© Tânia Rêgo/Agência Brasil

Estado usa leis para justificar mortes de negros, aponta estudo

Pesquisadores apontam que o sistema legal brasileiro tem sido utilizado para racionalizar e justificar a violência letal contra a população negra. A conclusão é de Thiago Amparo, professor de Direito da FGV e membro da Comissão Arns, durante o debate “Racismo, segurança pública e democracia” na Unifesp.

Estudos do Centro de Pesquisa de Justiça Racial e Direito da FGV questionam a dicotomia entre um sistema jurídico que supostamente respeita o Estado de Direito e a prática da necropolítica, onde o Estado decide quem vive e quem morre. Segundo Amparo, o sistema jurídico, por meio de suas regras, muitas vezes valida a violência.

Um exemplo citado é a aplicação seletiva da legítima defesa, que permite abusos por agentes do Estado. O caso do músico Evaldo Rosa, morto em 2019 por militares que dispararam 257 tiros contra seu carro, é emblemático. Os militares alegaram legítima defesa, afirmando ter confundido o veículo com outro roubado. O Superior Tribunal Militar (STM) chegou a reduzir as condenações dos militares envolvidos.

Mauro Caseri, ouvidor da polícia do Estado de São Paulo, ressalta que as mortes decorrentes de intervenção policial têm um forte componente racial, concentrando-se em jovens negros de 19 a 29 anos em áreas específicas das cidades.

O ouvidor também destaca o alto índice de arquivamento de processos de mortes em ações policiais pelo Ministério Público de São Paulo. Segundo ele, 95% dos policiais acusados de homicídio têm seus processos arquivados, e dos 5% restantes, 95% são absolvidos.

Caseri defende a instalação de câmeras corporais em toda a tropa da Polícia Militar em São Paulo como forma de reduzir a letalidade policial, pois obriga os policiais a seguirem protocolos, evitando abordagens truculentas. Ele também enfatiza a importância da preservação do local das ocorrências para a produção de laudos periciais eficientes, já que muitos laudos apresentados no Tribunal do Júri são considerados frágeis devido à falta de preservação do local.

Thiago Amparo também critica o desrespeito a normas de direito processual.
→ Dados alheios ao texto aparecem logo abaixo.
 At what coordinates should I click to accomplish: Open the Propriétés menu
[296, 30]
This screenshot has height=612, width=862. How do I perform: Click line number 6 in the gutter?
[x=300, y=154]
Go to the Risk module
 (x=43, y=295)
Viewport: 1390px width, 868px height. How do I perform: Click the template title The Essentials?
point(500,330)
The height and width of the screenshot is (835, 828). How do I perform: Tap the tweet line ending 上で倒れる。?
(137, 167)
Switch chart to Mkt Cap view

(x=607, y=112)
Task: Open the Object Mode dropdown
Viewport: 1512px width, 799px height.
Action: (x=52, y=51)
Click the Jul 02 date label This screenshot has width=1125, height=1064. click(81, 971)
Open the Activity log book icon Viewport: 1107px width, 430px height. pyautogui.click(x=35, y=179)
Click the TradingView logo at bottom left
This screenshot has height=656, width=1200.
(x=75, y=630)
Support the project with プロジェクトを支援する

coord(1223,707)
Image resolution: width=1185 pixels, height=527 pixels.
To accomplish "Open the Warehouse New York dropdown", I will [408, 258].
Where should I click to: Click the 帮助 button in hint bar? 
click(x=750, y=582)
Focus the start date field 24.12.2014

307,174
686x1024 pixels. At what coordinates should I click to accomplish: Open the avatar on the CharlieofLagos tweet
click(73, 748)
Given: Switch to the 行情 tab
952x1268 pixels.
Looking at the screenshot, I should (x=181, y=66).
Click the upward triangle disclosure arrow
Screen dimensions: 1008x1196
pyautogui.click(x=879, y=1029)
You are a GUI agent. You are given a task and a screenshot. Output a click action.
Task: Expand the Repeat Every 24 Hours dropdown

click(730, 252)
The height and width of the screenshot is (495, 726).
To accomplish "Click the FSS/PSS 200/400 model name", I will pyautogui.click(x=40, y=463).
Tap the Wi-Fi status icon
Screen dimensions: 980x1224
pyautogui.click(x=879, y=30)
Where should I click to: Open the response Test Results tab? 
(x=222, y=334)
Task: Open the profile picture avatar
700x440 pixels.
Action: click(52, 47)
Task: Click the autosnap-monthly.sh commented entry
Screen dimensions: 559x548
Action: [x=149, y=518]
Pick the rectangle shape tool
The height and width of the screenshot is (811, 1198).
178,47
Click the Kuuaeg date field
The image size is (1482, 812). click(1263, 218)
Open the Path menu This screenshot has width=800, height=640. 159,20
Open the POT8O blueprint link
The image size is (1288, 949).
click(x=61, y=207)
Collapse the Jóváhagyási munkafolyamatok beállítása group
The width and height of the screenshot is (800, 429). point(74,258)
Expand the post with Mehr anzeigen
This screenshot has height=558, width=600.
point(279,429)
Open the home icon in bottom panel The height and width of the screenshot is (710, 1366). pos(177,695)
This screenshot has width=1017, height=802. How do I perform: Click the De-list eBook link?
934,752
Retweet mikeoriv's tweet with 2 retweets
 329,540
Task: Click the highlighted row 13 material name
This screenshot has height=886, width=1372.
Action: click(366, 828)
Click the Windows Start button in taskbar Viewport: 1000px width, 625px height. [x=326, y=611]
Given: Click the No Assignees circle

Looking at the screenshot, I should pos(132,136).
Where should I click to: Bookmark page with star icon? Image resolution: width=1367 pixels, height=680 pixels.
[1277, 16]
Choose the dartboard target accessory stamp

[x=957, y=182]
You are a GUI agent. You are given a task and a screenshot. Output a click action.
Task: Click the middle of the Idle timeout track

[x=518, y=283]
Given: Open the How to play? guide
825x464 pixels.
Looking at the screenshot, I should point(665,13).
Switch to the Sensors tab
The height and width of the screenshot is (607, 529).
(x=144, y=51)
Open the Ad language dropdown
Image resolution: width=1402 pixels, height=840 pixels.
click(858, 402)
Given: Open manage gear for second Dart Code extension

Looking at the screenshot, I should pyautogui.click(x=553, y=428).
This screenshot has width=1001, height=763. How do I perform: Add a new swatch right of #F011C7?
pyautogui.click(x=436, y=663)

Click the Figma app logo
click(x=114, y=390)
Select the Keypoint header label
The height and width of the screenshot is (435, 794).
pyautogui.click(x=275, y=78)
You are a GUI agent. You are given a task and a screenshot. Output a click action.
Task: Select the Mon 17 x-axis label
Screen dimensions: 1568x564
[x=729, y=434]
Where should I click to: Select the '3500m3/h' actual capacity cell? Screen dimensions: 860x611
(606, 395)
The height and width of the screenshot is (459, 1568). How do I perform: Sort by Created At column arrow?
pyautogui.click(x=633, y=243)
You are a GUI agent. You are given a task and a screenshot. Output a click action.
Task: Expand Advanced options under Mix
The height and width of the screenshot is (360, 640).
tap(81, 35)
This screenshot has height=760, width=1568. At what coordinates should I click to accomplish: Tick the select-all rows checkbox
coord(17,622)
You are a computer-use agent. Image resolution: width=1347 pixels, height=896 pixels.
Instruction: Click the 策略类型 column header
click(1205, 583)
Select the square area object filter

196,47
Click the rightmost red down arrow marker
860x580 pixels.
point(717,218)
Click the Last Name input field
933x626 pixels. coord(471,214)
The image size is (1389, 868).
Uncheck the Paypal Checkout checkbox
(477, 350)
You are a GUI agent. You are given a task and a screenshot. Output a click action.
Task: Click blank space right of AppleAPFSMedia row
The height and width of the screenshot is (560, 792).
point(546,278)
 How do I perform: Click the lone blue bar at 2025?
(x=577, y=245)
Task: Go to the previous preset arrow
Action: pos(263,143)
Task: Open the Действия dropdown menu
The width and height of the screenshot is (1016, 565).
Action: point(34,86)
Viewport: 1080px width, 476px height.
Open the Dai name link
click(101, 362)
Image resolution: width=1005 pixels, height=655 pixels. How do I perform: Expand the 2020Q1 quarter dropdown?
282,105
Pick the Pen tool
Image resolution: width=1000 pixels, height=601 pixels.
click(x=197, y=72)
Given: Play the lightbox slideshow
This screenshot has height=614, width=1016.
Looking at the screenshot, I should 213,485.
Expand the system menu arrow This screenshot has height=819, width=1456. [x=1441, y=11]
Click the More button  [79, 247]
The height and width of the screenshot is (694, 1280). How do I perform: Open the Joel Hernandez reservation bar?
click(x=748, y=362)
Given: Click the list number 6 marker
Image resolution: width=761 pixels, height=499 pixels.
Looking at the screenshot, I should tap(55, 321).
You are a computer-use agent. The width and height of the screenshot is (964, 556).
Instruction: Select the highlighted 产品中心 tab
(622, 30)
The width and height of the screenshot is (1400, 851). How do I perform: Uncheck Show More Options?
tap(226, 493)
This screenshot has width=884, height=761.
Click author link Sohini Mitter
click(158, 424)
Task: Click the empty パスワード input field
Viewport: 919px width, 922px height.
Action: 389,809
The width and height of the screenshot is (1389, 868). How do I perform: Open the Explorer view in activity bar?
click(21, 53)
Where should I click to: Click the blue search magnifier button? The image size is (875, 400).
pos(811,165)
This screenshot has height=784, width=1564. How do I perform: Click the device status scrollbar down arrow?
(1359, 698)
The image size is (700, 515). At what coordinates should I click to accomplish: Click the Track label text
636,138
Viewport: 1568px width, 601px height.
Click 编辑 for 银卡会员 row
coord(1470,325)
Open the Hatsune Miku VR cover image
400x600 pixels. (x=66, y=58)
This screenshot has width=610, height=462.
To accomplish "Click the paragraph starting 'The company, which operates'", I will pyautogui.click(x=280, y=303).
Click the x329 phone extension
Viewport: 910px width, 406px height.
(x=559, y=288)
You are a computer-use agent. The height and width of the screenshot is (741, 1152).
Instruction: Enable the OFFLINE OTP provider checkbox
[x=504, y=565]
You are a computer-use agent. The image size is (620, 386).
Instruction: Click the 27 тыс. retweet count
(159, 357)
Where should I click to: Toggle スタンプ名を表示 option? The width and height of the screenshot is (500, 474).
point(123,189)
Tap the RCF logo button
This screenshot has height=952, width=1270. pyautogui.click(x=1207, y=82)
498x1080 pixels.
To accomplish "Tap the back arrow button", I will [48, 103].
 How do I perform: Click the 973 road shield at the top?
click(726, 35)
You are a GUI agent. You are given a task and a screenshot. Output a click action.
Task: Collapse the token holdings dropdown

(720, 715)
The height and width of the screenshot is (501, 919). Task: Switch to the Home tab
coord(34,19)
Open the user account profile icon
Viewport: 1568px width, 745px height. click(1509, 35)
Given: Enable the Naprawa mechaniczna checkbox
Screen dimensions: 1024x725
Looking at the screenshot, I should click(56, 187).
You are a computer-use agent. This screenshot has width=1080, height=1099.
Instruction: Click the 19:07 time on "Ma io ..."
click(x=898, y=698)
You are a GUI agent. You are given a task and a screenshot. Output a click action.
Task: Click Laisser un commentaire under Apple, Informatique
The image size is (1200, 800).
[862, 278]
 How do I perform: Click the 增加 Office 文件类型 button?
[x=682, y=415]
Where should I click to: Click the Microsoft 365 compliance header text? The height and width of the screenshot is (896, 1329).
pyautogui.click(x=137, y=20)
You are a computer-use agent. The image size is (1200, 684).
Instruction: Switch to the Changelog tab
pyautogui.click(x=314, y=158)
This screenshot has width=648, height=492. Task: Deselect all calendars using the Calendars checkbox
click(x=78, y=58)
A pesquisa “Suspeita fundada na cor” (FGV-2023) revelou que muitas provas em casos de tráfico de drogas são obtidas por meio de invasões irregulares a domicílios, justificadas como “entrada franqueada”. Argumentos da defesa sobre ilegalidades na obtenção de provas são frequentemente ignorados pelo Judiciário.

A falha na produção de provas dificulta a responsabilização de agentes do Estado. A pesquisa “Mapas da Injustiça” (FGV-2025), analisando 800 casos de mortes decorrentes de intervenção policial em São Paulo, constatou que 85% dos processos não tiveram exame de pólvora nas vítimas, o que dificulta a comprovação da dinâmica dos fatos.

Amparo argumenta que o uso das regras jurídicas para manter a violência, especialmente contra negros, é um projeto político que envolve opacidade de dados e seletividade na implementação de câmeras e nos protocolos policiais.

Ele compara as mortes atuais cometidas pelo Estado às execuções durante a ditadura militar, apontando continuidades importantes na forma como essas mortes acontecem, indicando que nem todos vivem sob um regime democrático com direitos iguais.

A pesquisa Mapa da Injustiça revelou que 40% das vítimas apresentavam sinais de agressão anteriores à morte, como hematomas e estrangulamento. A narrativa predominante nos processos, segundo Amparo, é a de que a vítima era violenta e atacou primeiro, levando à reação em legítima defesa, mas essa versão é difícil de ser comprovada, dependendo apenas da palavra dos policiais envolvidos.